"Excellent feelings. Tremendous opening of insights and understanding. A real awakening."
"This feels marvelous, and a whole new way to be much more relaxed, accepting, being in the moment. No more axes to grind. I can be free."
"I felt an enriched emotional affect, a comfortable and good feeling, and easy sleeping, with colorful and important dreams."
"Er... um... I feel... eeee.... shh... I'm sorry, what was the question again?


"The substantial reason for rejecting a philosophical theory is the 'absurdum' to which it reduces us."

ARGAN: But doctors themselves must believe in the truth in their science since they use it on themselves.
BROTHER: That's because there are some in their number who suffer from the same delusion by which they profit.
--The Imaginary Invalid by Moliere, produced by Yuri Rasovsky
Prohibitionists have the same M O they've had for the last 100+ years: blame drugs for everything. Being a drug warrior is never having the decency to say you're sorry -- not to Mexicans, not to inner-city crime victims, not to patients who go without adequate pain relief...
America created a whole negative morality around "drugs" starting in 1914. "Users" became fiends and were as helpless as a Christian sinner -- in need of grace from a higher power. Before prohibition, these "fiends" were habitues, no worse than Ben Franklin or Thomas Jefferson.

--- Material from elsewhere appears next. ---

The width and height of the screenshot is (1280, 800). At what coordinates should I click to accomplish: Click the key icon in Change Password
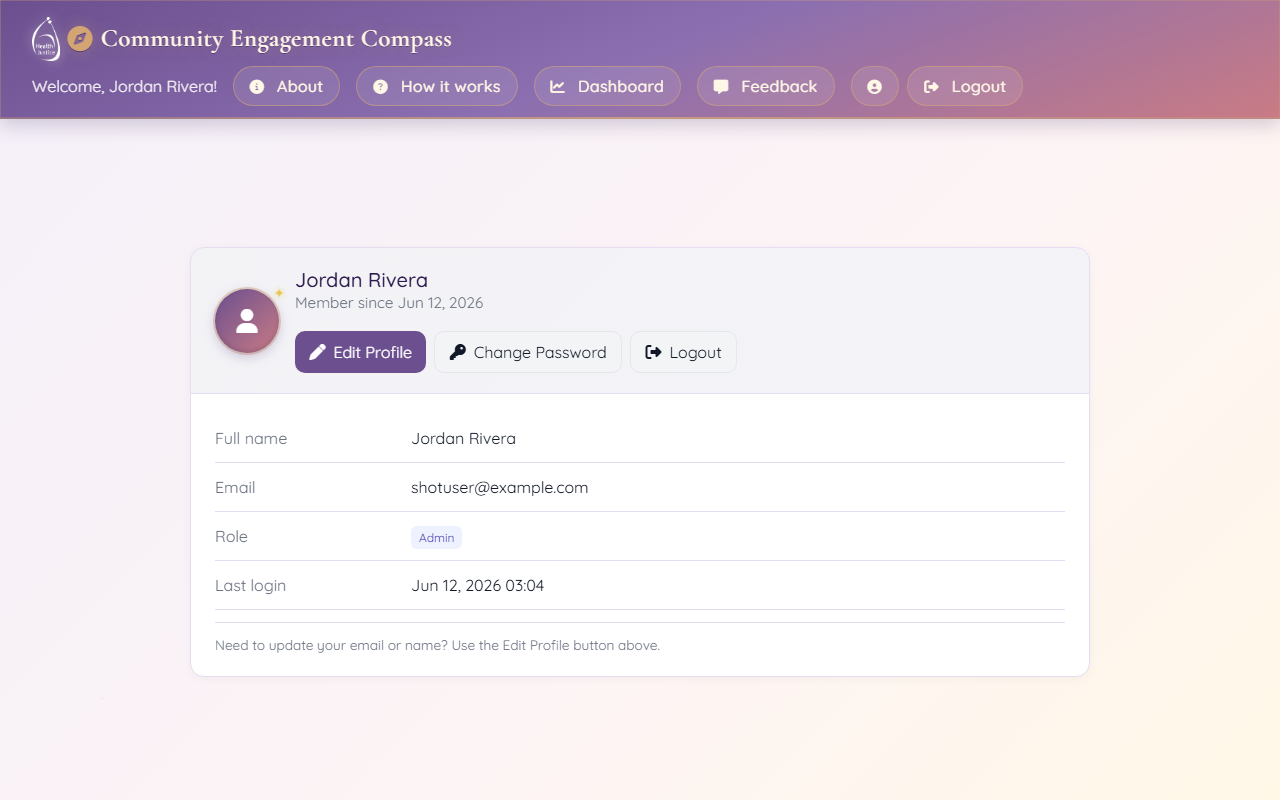point(458,352)

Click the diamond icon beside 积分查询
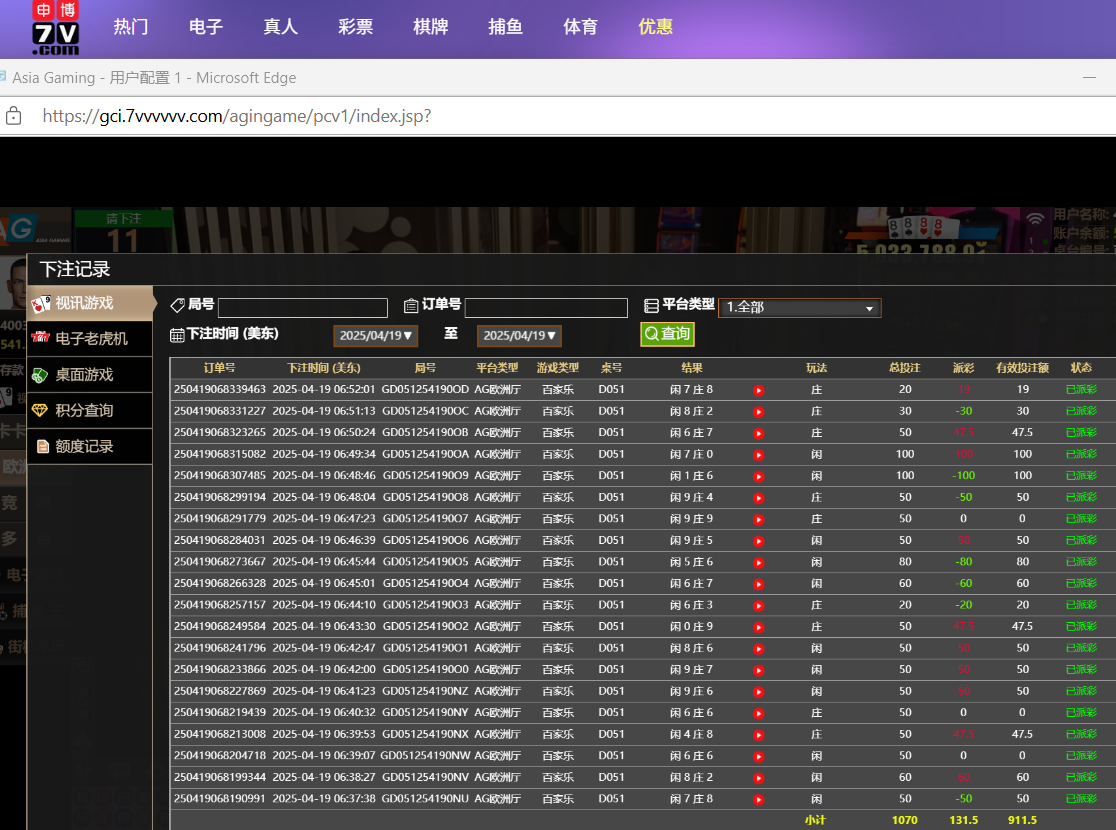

Ann Lemke's case studies make the usual assumptions: getting free from addiction is a morality tale. No reference to how the drug war promotes addiction and how banned drugs could solve such problems. She does not say why daily SSRI use is acceptable while daily opium use is not. Etc.
Americans love to hate heroin. But there is no rational reason why folks should not use heroin daily in a world in which we consider it their medical duty to use antidepressants daily.
It is a truism to say that we cannot change the world and that therefore we have to change ourselves -- but the drug war outlaws even this latter option.
William James knew that there were substances that could elate. However, it never occurred to him that we should use such substances to prevent suicide. It seems James was blinded to this possibility by his puritanical assumptions.
When it comes to "drugs," the government plays Polonius to our Ophelia:
OPHELIA: I do not know, my lord, what I should think.
POLONIUS: Marry, I'll teach you; think yourself a baby!
Americans are far more fearful of psychoactive drugs than is warranted by either anecdote or history. We require 100% safety before we will re-legalize any "drug" -- which is a safety standard that we do not enforce for any other risky activity on earth.
Drug warriors are too selfish and short-sighted to fight real problems, so they blame everything on drugs.
In an article about Mazatec mushroom use, the author says: "Mushrooms should not be considered a drug." True. But then NOTHING should be considered a drug: every substance has potential good uses.